If there any sane way to autodetect a network connection? I'm strongly adverse to hassling anybody with extra debconf questions.


I'll agree to a debconf question for it only if there's no good way to handle online and offline cases automatically. (This includes systems that might be set up to dial on outgoing connection attempts. However it detects the network should not trigger such a mechanism.)

On the other hand, I don't know how big the exe file is.

276,740 bytes.

- there's no documentation. At least you should try to (get permission
 to) include the command line options in
 http://folding.stanford.edu/console-userguide.html.

Hm, that's because you're not supposed to run it directly. You're supposed to let it add itself into your runlevels and work away. Keep those filthy hands off! :)

That's not Debian philosophy. Of course it is nice if a program runs
just out-of-the box. But if it does have command line switches (and
folding seems to have lots of them), you should document them. If you
don't get permission, rewrite the text from scratch.


BTW, a binary without a manpage is a bug. You only escape this because
you put it in /var/lib, but the missing symlink from /usr/bin might be
regarded as a separate bug.

I don't get it. What would you want it to do if you ran it from the commandline?


It will try to prevent you from starting two running clients, with some exceptions (see Machine ID numbers).

If you do manage to get it running, it will proceed to download a new "machinedependent.dat", create a "queue" directory, download its FahCore*.exe files, and leave all this crap in the directory you ran it from. Not pretty.

You can't reconfigure it, since you aren't running it as the "fahclient" user in the /var/lib/fahclient directory. You can't ask it for its queue information for the same reason.

I don't mind documenting it to help users modify /etc/init.d/fahclient if they like, but a symlink in /usr/bin is just plain wrong.

I have once written an installer package that creates a Debian package,
for molscript. It never was published, but if you like I can send you
the files. That were my first experiments with Debian packages, probably
with many errors in them, but the principle should work.

Thanks for the offer, but I already have reference material to work from.

No, the client creates "machinedependent.dat" in the current working
directory the first time it is run. The downloaded file is always the
same.

Ahem?
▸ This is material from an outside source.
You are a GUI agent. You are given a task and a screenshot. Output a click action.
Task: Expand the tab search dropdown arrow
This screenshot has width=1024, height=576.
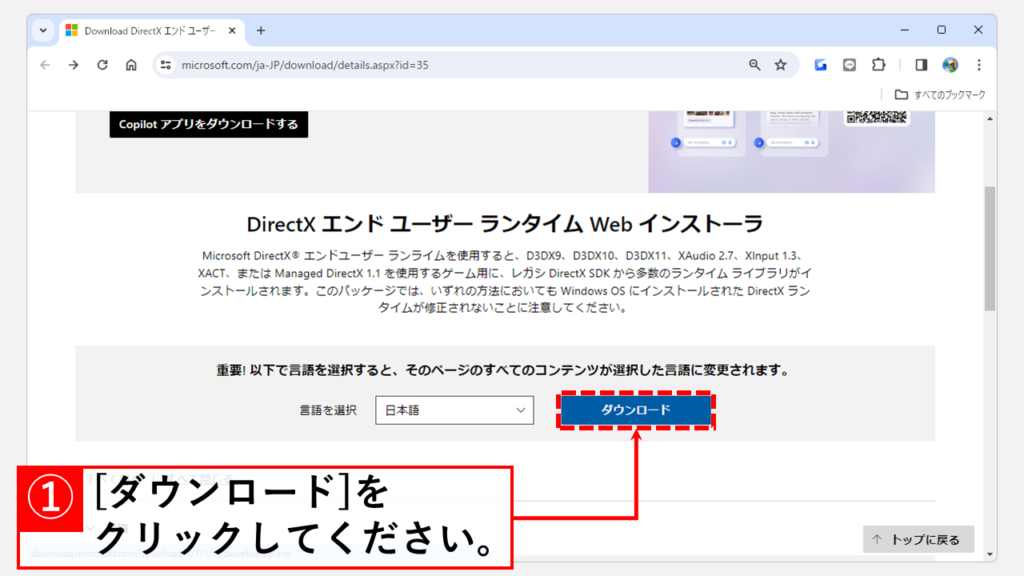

So a dialup system that downloads the file with one IP number, but contacts the server with another one (possibly used yet by an other client), will get problems? Or is the connection between "download from here" and unique identification just FUD?

Just FUD. Imagine that the client, on first run, contacts the server saying "Hey! I'm a new install!" and the server runs "uuidgen" and sends back a "machine number" for future reference.


The downloading step is entirely, entirely, entirely disconnected from the future operations of the client.